Requirement: Return every line from the records below with the string "element".

Material to process:
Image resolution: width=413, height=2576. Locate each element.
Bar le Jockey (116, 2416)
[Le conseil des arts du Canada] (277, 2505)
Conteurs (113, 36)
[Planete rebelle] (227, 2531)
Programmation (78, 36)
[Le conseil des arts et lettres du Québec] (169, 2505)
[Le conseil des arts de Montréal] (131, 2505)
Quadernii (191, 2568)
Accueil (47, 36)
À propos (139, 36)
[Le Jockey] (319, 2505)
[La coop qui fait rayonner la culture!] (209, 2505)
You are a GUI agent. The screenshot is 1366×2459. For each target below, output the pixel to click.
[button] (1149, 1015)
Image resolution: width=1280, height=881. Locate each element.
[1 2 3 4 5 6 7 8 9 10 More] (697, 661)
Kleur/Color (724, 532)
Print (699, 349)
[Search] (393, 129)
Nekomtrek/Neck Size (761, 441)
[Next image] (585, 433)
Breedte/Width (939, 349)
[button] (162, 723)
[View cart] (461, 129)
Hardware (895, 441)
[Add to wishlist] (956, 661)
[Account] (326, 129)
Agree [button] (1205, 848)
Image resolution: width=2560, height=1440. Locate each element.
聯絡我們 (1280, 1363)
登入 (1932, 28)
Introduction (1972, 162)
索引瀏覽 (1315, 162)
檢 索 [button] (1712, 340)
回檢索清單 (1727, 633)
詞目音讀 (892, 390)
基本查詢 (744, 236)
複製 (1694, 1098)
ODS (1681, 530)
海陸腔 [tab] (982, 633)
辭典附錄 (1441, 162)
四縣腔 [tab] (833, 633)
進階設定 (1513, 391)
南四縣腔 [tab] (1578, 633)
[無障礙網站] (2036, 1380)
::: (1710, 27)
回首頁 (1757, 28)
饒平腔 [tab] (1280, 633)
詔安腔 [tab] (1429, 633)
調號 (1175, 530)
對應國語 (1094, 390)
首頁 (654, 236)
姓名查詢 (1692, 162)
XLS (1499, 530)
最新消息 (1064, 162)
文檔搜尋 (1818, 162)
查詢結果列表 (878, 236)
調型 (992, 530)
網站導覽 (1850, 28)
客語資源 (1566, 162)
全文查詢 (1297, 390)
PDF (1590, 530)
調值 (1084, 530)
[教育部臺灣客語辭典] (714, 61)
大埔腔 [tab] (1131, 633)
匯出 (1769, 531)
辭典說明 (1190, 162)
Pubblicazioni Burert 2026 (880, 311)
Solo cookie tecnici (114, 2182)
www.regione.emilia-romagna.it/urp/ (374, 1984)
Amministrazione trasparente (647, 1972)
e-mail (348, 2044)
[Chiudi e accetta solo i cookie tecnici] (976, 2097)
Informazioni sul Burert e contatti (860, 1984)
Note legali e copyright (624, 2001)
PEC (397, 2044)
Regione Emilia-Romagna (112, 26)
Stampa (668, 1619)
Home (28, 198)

Worked solution:
Image resolution: width=413, height=2576. Locate each element.
Image resolution: width=1280, height=881. Locate each element.
Image resolution: width=2560, height=1440. Locate each element.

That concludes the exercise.